We had no cause for complaint among the starters, though. To wit, pumpkin-and-sweet-potato bisque (one day's soup du jour) was a beautifully creamy distillation of the season, with its russet color and sweet-savory flavor notes. Flawlessly seared scallops, too, paired up sumptuously with a hearty but well-balanced ragout of roasted corn, maple-flavored bacon, and black-eyed peas. Meanwhile, a small, six-slice flatbread "pizza" (enough for two as a first course, or one as a light meal) made a crunchy, crusty nosh, dotted with roasted-chicken shreds, crumbled bacon, and ricotta cheese on a base of zesty barbecue sauce.

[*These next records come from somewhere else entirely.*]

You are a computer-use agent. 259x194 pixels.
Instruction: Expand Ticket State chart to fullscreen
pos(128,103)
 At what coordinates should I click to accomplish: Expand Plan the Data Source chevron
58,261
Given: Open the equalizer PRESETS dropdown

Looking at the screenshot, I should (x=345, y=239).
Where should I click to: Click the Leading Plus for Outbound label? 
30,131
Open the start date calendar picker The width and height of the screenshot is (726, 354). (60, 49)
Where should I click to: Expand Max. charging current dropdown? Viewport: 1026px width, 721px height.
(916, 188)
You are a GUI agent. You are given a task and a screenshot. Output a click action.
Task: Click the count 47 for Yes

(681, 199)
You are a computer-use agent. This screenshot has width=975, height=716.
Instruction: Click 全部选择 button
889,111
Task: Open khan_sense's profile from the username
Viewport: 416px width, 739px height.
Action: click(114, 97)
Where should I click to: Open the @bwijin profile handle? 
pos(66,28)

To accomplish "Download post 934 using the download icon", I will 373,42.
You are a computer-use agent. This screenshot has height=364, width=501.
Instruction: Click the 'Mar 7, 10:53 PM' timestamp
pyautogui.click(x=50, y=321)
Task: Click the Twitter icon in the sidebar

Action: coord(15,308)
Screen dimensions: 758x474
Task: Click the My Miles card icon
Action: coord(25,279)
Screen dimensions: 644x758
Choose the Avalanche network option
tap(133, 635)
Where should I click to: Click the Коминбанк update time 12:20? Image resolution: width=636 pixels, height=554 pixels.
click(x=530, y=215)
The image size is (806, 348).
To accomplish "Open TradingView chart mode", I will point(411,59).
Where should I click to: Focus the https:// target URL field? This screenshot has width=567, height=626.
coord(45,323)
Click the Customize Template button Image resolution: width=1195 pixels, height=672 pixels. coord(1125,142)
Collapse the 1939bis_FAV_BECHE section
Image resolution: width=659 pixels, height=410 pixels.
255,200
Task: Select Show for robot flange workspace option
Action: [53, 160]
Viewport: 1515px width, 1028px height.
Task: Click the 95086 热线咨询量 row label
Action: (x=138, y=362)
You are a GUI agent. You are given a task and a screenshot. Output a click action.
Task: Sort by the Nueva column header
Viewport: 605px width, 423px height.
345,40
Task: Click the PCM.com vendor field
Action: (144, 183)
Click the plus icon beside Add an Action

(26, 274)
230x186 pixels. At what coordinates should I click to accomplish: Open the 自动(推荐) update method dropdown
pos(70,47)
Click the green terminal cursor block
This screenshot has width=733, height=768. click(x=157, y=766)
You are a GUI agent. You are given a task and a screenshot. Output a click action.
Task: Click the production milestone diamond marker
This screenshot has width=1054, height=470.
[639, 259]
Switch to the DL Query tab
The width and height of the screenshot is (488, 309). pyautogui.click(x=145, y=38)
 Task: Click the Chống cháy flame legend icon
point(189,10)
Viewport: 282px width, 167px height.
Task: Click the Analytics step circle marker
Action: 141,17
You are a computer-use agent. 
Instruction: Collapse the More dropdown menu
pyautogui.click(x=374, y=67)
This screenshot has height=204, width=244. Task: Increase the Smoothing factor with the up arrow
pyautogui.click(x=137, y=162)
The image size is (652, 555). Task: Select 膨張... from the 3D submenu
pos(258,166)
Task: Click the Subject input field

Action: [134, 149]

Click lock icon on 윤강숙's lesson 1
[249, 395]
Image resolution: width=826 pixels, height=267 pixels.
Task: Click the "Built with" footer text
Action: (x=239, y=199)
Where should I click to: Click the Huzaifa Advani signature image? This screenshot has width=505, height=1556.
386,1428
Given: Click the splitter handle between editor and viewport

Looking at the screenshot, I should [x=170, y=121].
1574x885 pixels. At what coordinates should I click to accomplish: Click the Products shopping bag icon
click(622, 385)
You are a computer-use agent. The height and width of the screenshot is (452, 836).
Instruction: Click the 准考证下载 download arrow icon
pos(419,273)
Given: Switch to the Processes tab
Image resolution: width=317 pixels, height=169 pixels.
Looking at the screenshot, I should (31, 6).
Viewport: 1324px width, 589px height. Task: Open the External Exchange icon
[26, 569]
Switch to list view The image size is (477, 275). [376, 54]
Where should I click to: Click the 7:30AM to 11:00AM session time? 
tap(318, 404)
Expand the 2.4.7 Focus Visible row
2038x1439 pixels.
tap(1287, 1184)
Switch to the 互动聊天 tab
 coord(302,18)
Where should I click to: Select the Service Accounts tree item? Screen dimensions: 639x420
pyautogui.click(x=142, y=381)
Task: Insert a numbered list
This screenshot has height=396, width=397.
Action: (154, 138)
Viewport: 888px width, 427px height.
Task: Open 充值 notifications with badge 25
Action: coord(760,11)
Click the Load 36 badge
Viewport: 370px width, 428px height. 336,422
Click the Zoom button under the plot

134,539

At midday, a luncheon-sized portion of satiny macaroni and cheese -- robust, but not heavy -- was massively flavorful, thanks to truffle oil, flecks of black truffles, and a surprisingly delicate sauce of Asiago, fontina, and goat cheeses. But a croissant-mounted chicken salad, seasoned with fresh tarragon mayo and tossed with red grapes, rated mixed reviews. On one visit, the croissant was stale and battered, the poached chicken dry, and the grape bits in short supply. Yet on a return visit, the croissant tasted buttery fresh, the chicken was moist, and the fruit bits were abundant.
Service, too, still hits some rough spots. An evening spent at the tavern's cozy bar, nibbling on flatbreads and drinking potent but pricey cocktails (including the $8.25 French martini, with vodka, bubbly, Chambord, and pineapple juice), was a pleasure, largely thanks to the friendly, attentive bartenders. And a dinner server in the Great Room proved to be conscientious and customer-oriented. On the other hand, we might as well have been invisible during a weekday lunch on the terrace, when our uninterested server literally walked off in the middle of taking our order! Her subsequent appearances were rare and unpredictable, forcing us to shout across the room to get an iced-tea refill. Later, to inspire her to present our bill, we had to stand up and begin to put on our jackets. By that time, though, we were already almost 45 minutes beyond our allotted lunch hour.
Regardless of what comes before, however, we recommend that you save room (and time) for dessert. Pastry chef Susan Gould bakes everything -- buns, breads, tarts, cakes, and assorted fruity confections -- in-house, and her creations are well worth the caloric splurge. Among our favorites, consider the banana-and-walnut-filled phyllo "strudel," served with sleek banana ice cream from Cleveland's own Mitchell Brothers, served on a plate garnished with broad ribbons of caramel sauce. Alternatively, the delicate, double-layered chocolate cake, filled and frosted with cashew-studded caramel and finished with toasted coconut, rates a resounding "Yum!"
Doubtless, even Fred Harvey would have been impressed.